Rewrite the stretch from the start of the records through the line containing "Pause the virtual", changing "virtual machine" to "VM" and keeping everything else the same.

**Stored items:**
• • •
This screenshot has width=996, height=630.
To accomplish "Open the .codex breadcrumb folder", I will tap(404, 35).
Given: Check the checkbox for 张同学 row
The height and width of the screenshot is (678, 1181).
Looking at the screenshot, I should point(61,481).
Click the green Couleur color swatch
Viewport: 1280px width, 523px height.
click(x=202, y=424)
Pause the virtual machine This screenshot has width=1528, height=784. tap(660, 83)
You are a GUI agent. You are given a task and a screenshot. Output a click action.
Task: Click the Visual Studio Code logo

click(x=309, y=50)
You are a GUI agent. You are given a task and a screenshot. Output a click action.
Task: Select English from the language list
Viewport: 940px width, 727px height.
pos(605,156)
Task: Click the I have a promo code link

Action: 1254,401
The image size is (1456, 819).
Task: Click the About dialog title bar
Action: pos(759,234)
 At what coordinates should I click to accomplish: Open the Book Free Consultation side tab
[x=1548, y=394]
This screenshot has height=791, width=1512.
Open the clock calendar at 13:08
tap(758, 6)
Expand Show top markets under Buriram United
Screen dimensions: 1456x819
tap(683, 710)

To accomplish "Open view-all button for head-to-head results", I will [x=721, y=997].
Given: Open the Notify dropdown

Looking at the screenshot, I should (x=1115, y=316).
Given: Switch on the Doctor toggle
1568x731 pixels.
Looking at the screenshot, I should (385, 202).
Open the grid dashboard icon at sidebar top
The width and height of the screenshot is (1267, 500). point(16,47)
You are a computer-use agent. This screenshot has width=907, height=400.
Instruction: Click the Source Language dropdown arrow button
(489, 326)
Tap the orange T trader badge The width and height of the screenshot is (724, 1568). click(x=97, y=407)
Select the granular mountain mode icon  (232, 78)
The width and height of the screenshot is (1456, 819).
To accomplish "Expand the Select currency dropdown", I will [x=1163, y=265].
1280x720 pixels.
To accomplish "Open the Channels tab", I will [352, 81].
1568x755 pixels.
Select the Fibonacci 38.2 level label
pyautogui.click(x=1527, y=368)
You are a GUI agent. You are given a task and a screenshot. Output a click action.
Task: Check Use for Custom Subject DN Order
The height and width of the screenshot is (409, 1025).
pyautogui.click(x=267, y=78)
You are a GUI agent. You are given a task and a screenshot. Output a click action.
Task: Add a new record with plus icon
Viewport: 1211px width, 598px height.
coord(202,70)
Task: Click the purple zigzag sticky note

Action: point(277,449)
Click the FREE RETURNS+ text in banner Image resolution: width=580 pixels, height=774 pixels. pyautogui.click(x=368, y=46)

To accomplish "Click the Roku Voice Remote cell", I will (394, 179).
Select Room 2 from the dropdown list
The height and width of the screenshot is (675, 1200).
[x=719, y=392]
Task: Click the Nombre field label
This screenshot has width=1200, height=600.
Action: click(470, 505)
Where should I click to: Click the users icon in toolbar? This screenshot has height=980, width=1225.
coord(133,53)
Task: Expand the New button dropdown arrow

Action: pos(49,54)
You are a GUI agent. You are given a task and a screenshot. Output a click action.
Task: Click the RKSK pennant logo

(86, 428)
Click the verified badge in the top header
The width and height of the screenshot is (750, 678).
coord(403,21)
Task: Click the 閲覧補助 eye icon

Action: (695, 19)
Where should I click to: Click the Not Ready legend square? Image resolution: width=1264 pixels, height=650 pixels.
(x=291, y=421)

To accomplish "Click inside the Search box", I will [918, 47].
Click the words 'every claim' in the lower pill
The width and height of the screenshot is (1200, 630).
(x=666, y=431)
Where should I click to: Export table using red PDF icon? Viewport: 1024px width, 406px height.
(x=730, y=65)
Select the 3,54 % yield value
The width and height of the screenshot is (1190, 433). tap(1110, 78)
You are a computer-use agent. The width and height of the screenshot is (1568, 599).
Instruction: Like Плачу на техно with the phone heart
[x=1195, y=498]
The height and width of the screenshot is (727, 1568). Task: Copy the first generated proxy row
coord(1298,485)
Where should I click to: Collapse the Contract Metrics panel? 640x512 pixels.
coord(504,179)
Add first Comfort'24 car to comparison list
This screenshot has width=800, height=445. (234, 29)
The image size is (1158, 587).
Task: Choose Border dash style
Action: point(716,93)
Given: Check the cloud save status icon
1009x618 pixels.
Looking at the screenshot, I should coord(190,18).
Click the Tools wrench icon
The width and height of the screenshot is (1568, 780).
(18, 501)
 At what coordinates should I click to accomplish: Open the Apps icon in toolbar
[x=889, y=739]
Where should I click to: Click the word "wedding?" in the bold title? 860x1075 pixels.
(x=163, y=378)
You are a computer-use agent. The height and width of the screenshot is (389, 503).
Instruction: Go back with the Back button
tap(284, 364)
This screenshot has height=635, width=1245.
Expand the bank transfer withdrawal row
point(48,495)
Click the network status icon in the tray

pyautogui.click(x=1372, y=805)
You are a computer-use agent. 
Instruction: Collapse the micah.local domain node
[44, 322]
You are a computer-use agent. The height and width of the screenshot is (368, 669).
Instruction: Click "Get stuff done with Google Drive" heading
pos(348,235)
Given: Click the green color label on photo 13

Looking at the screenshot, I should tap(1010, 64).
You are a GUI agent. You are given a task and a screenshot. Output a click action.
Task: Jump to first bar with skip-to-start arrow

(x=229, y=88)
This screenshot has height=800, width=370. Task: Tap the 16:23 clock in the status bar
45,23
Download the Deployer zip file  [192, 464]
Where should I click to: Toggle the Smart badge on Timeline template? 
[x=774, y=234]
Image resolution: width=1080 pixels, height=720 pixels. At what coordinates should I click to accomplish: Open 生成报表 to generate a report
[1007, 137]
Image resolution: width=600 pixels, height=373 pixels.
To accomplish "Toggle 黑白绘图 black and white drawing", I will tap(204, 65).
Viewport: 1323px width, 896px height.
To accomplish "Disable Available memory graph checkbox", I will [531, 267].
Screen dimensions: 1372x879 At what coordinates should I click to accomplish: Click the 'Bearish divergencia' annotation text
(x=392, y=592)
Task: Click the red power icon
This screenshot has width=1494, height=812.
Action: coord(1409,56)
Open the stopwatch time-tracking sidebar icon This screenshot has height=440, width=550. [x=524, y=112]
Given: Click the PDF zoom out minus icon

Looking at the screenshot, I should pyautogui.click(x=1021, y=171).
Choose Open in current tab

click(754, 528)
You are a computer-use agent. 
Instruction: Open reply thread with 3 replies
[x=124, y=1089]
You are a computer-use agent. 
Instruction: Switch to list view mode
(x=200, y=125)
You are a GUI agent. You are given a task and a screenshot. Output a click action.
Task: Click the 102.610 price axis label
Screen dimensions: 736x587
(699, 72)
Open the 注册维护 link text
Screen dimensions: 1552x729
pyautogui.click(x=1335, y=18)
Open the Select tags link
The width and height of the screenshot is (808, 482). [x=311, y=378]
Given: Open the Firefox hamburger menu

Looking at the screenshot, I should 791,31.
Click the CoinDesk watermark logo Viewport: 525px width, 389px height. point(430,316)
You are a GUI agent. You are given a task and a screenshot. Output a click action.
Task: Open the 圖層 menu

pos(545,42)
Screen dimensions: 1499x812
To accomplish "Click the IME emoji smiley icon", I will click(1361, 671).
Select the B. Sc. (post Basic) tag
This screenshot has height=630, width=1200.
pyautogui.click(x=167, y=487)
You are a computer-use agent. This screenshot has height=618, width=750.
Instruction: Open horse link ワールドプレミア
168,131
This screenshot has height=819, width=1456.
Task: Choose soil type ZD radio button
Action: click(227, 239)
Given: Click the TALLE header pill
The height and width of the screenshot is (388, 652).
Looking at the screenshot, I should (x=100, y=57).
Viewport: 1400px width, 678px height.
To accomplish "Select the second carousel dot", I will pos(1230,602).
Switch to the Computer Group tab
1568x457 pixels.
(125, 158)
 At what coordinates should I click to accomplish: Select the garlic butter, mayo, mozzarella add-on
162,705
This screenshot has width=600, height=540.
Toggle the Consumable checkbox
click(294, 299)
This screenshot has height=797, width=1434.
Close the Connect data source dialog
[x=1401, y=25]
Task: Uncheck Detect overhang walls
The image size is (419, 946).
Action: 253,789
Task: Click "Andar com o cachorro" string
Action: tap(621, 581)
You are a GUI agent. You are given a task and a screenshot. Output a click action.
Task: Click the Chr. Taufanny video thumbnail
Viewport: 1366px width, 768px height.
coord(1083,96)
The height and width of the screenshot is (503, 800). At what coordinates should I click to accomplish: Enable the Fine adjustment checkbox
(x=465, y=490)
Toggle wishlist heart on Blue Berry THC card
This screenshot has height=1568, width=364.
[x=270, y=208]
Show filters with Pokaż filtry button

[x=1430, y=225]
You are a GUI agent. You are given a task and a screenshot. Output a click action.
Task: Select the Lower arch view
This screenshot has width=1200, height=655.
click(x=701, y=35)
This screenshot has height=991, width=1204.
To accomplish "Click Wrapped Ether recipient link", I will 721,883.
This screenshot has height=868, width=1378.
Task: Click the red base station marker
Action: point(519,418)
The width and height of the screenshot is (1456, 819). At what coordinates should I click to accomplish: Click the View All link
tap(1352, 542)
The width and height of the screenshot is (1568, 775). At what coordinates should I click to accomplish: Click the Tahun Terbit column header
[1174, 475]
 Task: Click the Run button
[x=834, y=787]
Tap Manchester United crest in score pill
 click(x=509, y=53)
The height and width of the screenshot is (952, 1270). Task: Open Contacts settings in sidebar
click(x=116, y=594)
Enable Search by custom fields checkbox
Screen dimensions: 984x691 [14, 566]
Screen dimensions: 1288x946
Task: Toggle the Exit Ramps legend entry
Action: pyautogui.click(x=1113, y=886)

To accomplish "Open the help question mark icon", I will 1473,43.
• • •
**PROBLEM SOLUTION:**
This screenshot has width=996, height=630.
To accomplish "Open the .codex breadcrumb folder", I will tap(404, 35).
Given: Check the checkbox for 张同学 row
The height and width of the screenshot is (678, 1181).
Looking at the screenshot, I should point(61,481).
Click the green Couleur color swatch
Viewport: 1280px width, 523px height.
click(x=202, y=424)
Pause the VM This screenshot has width=1528, height=784. tap(660, 83)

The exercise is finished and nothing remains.